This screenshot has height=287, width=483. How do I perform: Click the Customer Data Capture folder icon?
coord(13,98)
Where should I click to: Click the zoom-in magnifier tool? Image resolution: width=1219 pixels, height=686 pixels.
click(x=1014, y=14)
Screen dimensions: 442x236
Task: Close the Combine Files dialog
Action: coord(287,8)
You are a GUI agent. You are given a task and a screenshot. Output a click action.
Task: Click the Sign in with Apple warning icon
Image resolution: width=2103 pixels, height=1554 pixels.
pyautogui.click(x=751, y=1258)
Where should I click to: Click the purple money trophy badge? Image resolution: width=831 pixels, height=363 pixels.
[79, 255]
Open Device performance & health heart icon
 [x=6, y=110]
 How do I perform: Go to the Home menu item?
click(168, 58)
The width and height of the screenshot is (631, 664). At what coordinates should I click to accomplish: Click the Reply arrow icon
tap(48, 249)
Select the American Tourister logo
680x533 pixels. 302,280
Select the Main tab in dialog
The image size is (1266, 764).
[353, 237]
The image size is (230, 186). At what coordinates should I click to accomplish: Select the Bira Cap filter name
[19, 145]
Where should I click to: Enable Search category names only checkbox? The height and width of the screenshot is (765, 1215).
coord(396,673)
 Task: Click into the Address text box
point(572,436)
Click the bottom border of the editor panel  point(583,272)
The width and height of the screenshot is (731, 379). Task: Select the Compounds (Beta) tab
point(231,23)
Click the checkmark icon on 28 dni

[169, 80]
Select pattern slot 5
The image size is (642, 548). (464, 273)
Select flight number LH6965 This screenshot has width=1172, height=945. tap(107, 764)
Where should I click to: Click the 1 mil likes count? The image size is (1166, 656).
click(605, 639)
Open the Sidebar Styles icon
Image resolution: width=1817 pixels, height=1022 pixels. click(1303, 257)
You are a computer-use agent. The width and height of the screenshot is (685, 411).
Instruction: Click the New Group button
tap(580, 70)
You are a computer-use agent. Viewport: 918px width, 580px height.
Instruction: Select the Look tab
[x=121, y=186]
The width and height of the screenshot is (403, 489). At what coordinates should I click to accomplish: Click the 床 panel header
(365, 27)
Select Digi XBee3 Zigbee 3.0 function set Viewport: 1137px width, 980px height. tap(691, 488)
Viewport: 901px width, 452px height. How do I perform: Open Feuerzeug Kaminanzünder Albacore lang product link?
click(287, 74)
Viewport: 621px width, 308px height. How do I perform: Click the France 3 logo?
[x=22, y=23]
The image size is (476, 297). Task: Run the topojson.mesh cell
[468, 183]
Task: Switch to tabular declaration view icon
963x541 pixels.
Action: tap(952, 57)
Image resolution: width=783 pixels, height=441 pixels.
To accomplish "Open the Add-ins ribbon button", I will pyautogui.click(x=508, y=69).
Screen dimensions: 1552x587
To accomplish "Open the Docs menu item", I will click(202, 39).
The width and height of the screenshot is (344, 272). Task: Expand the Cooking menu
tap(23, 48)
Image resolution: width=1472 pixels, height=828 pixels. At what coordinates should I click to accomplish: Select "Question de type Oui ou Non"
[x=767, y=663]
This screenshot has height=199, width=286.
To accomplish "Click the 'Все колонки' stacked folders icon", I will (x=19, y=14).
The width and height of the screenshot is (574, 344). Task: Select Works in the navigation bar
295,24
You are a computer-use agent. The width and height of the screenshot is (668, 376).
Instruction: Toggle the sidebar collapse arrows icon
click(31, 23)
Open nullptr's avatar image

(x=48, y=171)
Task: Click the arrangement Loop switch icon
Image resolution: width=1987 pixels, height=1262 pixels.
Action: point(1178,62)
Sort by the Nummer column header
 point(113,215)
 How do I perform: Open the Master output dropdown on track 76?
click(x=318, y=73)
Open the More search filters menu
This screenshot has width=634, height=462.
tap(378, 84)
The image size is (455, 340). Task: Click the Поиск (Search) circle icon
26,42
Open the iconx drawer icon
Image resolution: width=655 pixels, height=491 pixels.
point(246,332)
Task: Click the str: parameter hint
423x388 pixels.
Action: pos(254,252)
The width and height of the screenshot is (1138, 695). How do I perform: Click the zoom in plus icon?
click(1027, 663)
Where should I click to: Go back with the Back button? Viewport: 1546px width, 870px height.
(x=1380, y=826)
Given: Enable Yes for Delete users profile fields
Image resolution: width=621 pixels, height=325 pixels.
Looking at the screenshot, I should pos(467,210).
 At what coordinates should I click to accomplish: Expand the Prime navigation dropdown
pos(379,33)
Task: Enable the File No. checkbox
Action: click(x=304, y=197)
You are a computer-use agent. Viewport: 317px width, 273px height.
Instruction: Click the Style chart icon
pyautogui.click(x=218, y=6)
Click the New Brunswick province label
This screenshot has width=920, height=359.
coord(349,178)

========

GIVEN INSTRUCTION: Rescale the data from the line containing "The image size is (476, 297)." down to the line containing "(x=48, y=171)", both included, and reproduce every line, requests included. Multiply each coordinate in the answers by 1.7 and round to whole numbers, halves up, while leaving every number in the requests unchanged.

SOLUTION TO THE EXERCISE:
The image size is (476, 297). Task: Run the topojson.mesh cell
[796, 311]
Task: Switch to tabular declaration view icon
963x541 pixels.
Action: tap(1618, 97)
Image resolution: width=783 pixels, height=441 pixels.
To accomplish "Open the Add-ins ribbon button", I will pyautogui.click(x=864, y=117).
Screen dimensions: 1552x587
To accomplish "Open the Docs menu item", I will click(343, 66).
The width and height of the screenshot is (344, 272). Task: Expand the Cooking menu
tap(39, 82)
Image resolution: width=1472 pixels, height=828 pixels. At what coordinates should I click to accomplish: Select "Question de type Oui ou Non"
[x=1304, y=1127]
This screenshot has height=199, width=286.
To accomplish "Click the 'Все колонки' stacked folders icon", I will (x=32, y=24).
The width and height of the screenshot is (574, 344). Task: Select Works in the navigation bar
502,41
You are a computer-use agent. The width and height of the screenshot is (668, 376).
Instruction: Toggle the sidebar collapse arrows icon
click(53, 39)
Open nullptr's avatar image

(x=82, y=291)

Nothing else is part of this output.